Wednesday, August 28, 2013

Rental increases for properties built after 1991 - NO LIMITS!

Tired of rent only increasing by 1% or less annually?  For buildings built after 1991, rent controls do not exist, please read the article below.  90 days notice is needed to raise rents, without percentage based increases.

Here is the form to fill out to start the process - remember the lease has to have expired 

When looking for an apartment or condo to rent, there’s a typical list of questions we ask the prospective landlord.

How much is parking? Any problems with bugs? Coin or card laundry?

But there’s one question we never ask but always should: When was the building built?

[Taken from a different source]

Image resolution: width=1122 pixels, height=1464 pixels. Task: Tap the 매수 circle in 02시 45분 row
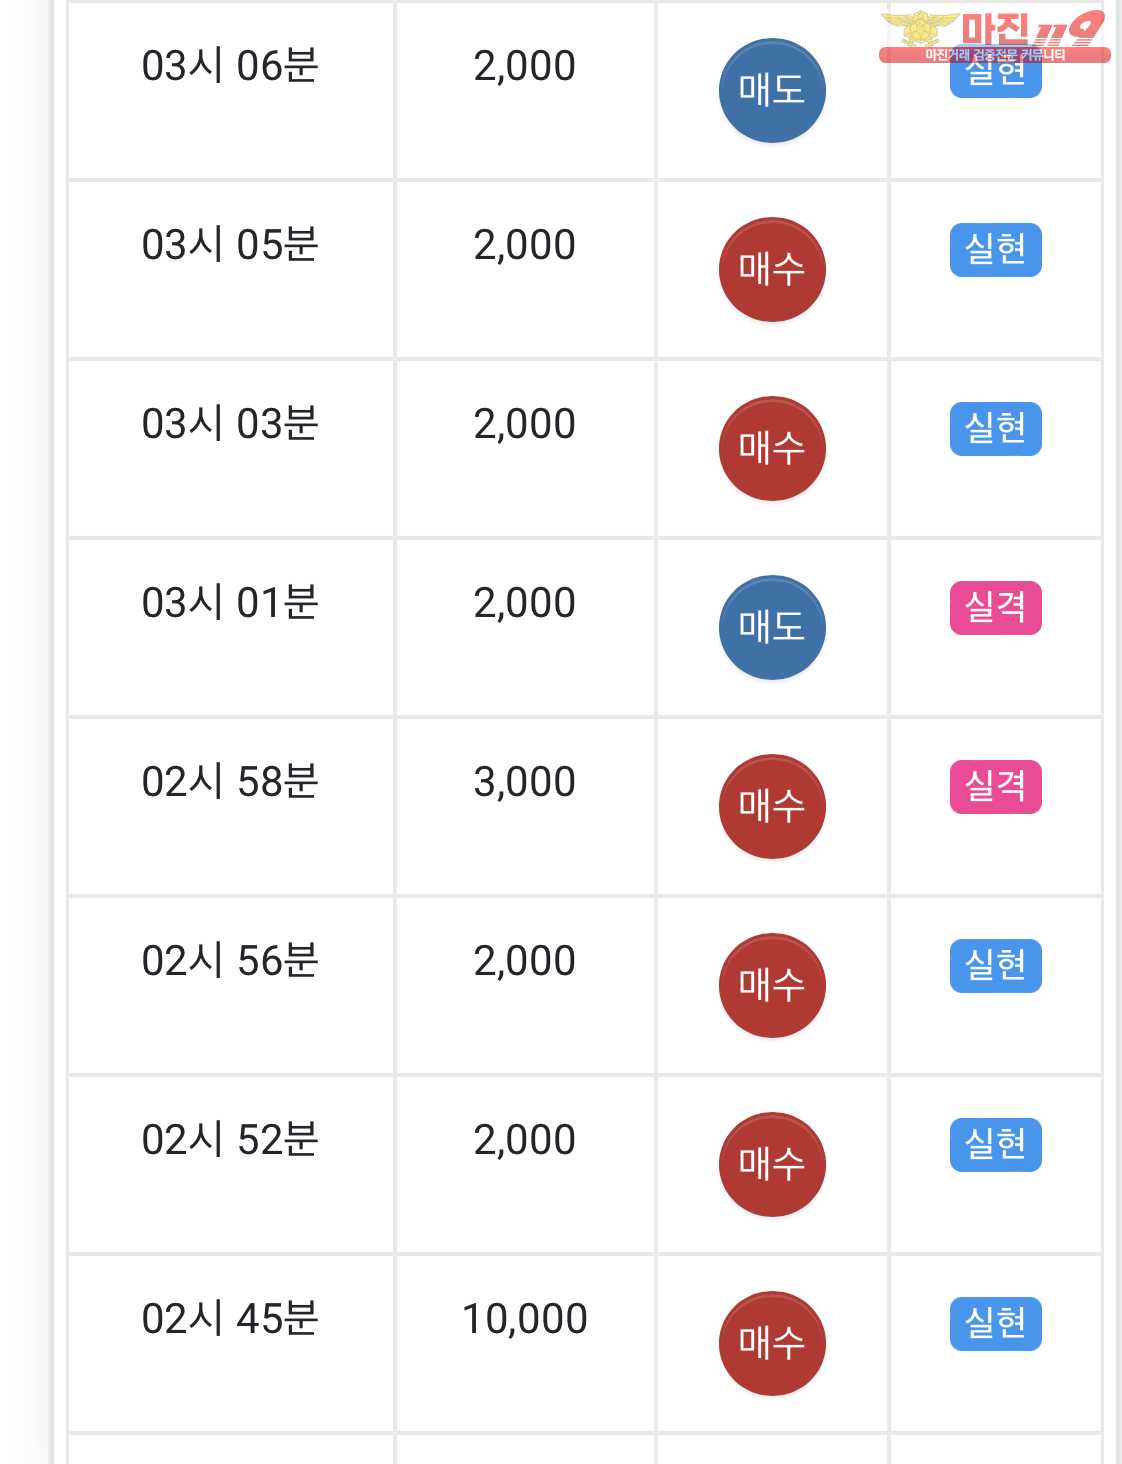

A loophole in rental law, courtesy of former Ontario Premier Mike Harris, says that if a rental unit was built or first occupied after November 1, 1991, rent increase rules simply don’t apply. The buildings and their tenants are unprotected by provincial rent control laws.

Every year the Ontario government sets a maximum percentage for rent increases. For 2013, it’s 2.5 per cent. But the guideline only applies to units built before November 1991.

Ontarians living in a new rental, often a condo for rent by the owner, often discover that a landlord can increase the rent by however much they want, as explored in two articles in April by The Toronto Star.

It means your $1,500 rent for a downtown Toronto one-bedroom condo could suddenly turn into $1,800 a year later. Or $2,000. Or $2,300. It’s enough to force some people out of their homes.